Laser-enabled Starlink satellites can send, thru the vacuum of space, a data packet directly to the next satellite without having to bounce it off the ground. Result is a much faster data rate and reduced latency. Also allows getting data packets to another satellite if there is not a suitable ground station to bounce it off (say, over ocean or other no-ground-station area).
 
The non-laser Starlink satellites can only bounce signals from Earth to Earth. If a data packet need go farther, it has to bounce ground-orbit-ground-orbit-ground-orbit-... until it arrives.

Laser-enabled Starlink satellites can send, thru the vacuum of space, a data packet directly to the next satellite without having to bounce it off the ground. Result is a much faster data rate and reduced latency. Also allows getting data packets to another satellite if there is not a suitable ground station to bounce it off (say, over ocean or other no-ground-station area).
Not quite.

You need to remember that wireless bandwidth is constrained. There is no way Starlink would bounce the same data packet up and down through many satellite hops. The way it works normally is that a user terminal sends a data packet to the satellite, the satellite then relays it to a ground station which is an eight parabolic dish installation sitting on a 100 Gbps link to the Internet. From there it goes using ground fiber to the destination (which could be across the county). Remember fiber bandwidth is cheap, satellite bandwidth is expensive.
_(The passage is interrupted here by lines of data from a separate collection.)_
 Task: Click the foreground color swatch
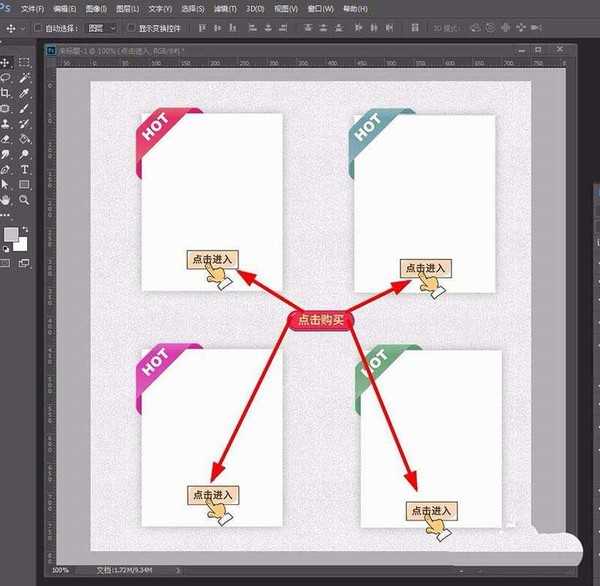11,234
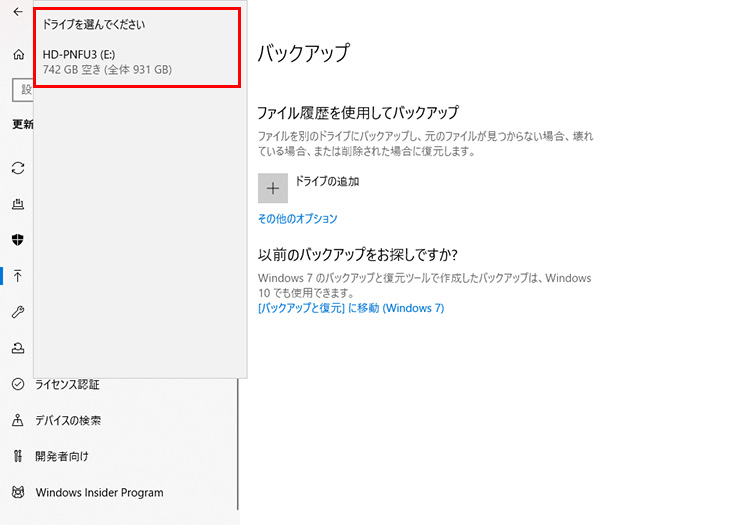Select the Backup up-arrow sidebar icon

click(x=17, y=276)
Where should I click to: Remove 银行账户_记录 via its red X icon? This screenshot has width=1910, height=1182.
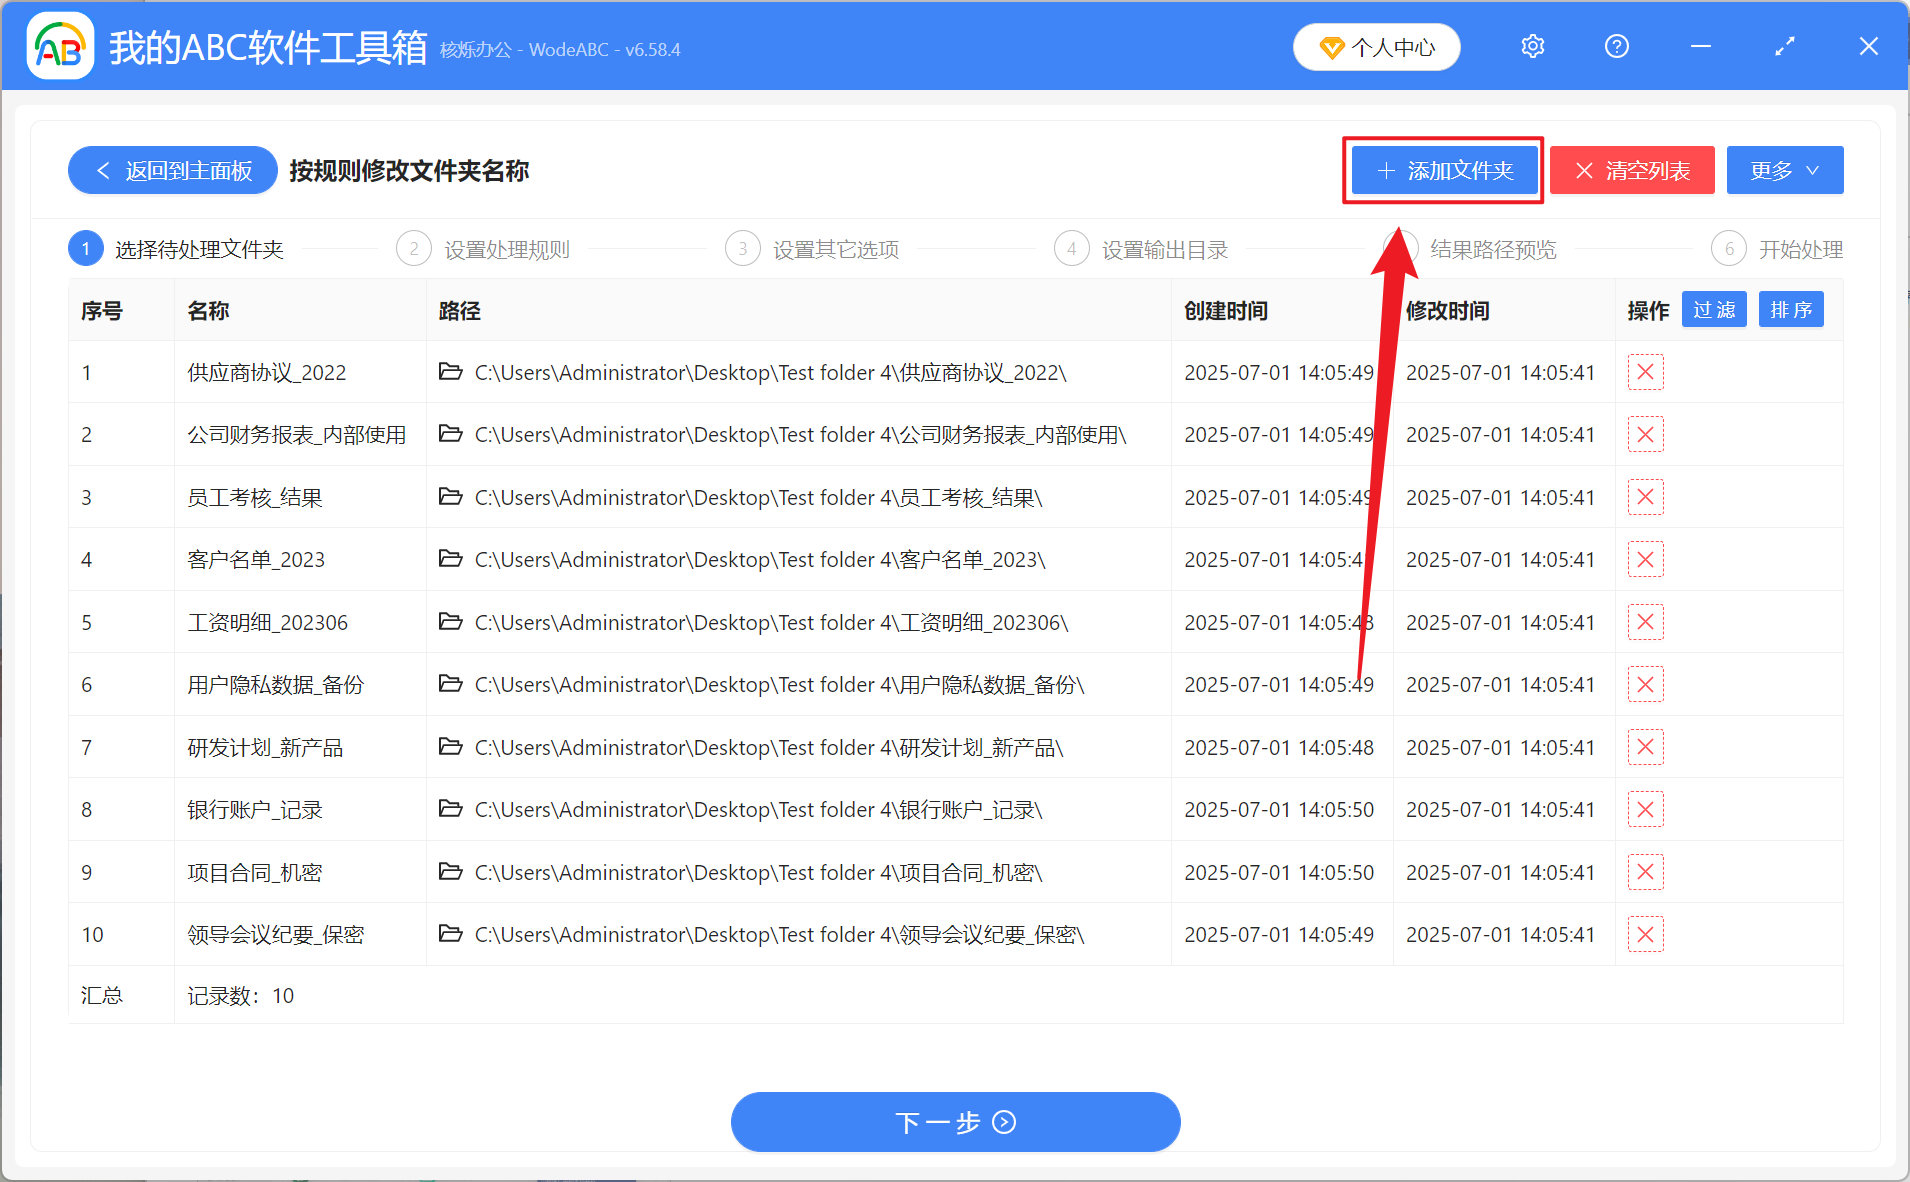(1645, 809)
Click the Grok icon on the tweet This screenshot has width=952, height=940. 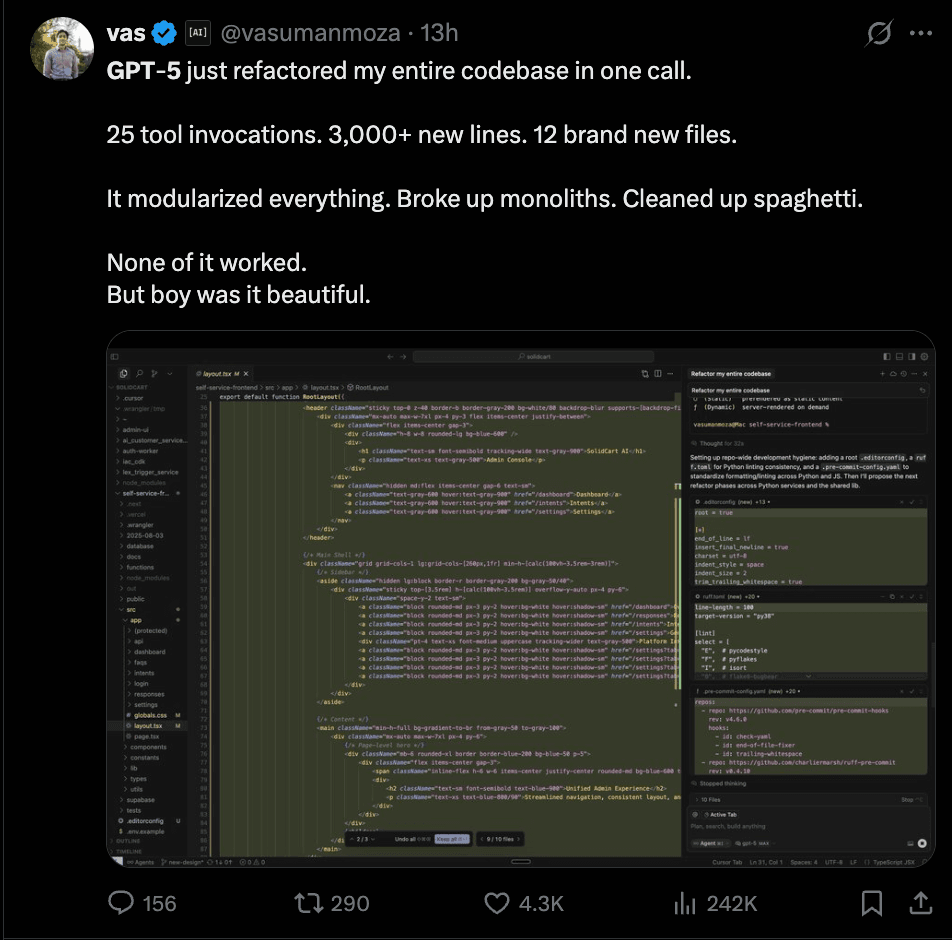tap(878, 33)
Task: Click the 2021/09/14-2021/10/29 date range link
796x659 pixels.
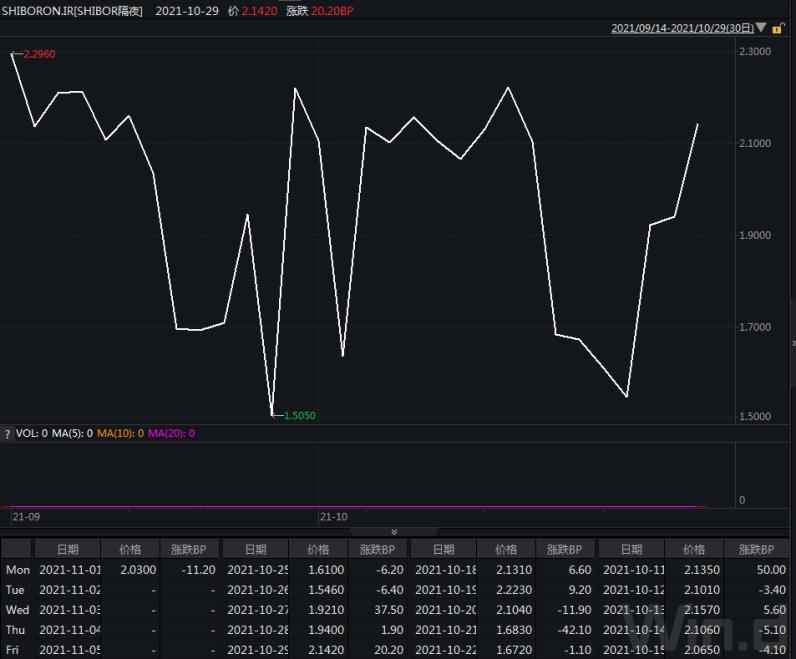Action: tap(682, 29)
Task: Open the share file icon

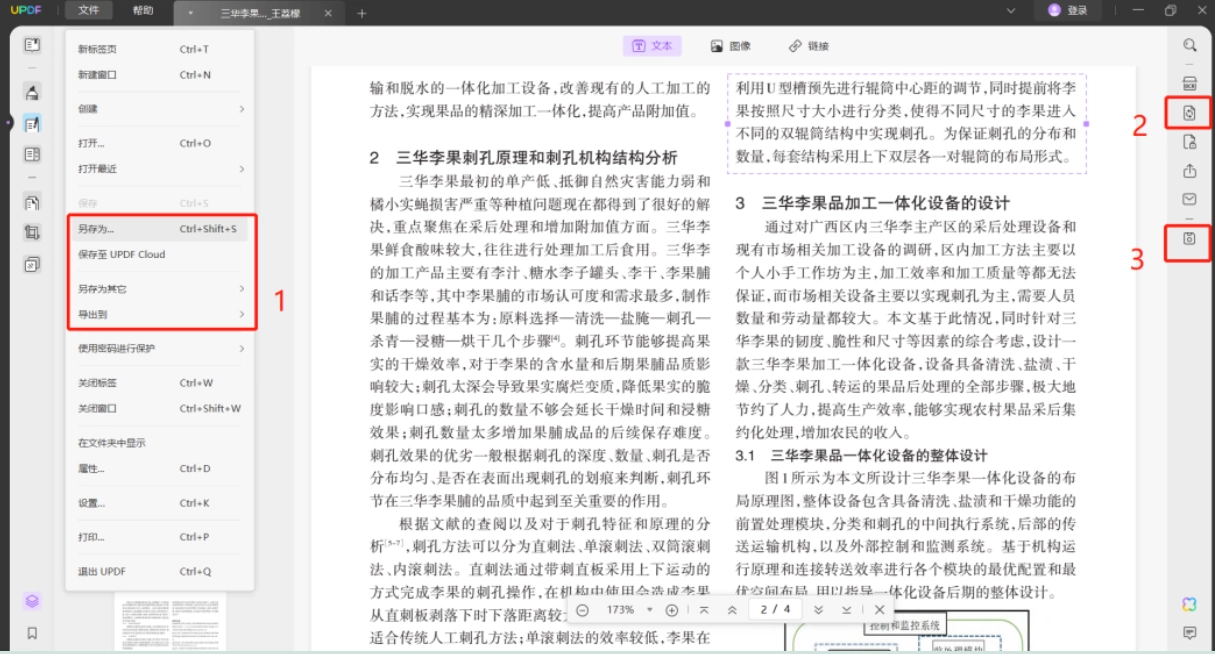Action: click(x=1189, y=171)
So, why lasers. Because there aren’t any 100 Gbps fiber links in the far arctic (and Antarctic), so there’s no ground stations to deliver the packet to. So to provide Starlink communication to such really isolated communities, the Starlink satellite relays the packet to the next Starlink satellite in its shell using point to point free optic laser until it gets to a Starlink satellite that can dump the packet off onto a ground station. This is also used for providing communications in the middle of the oceans.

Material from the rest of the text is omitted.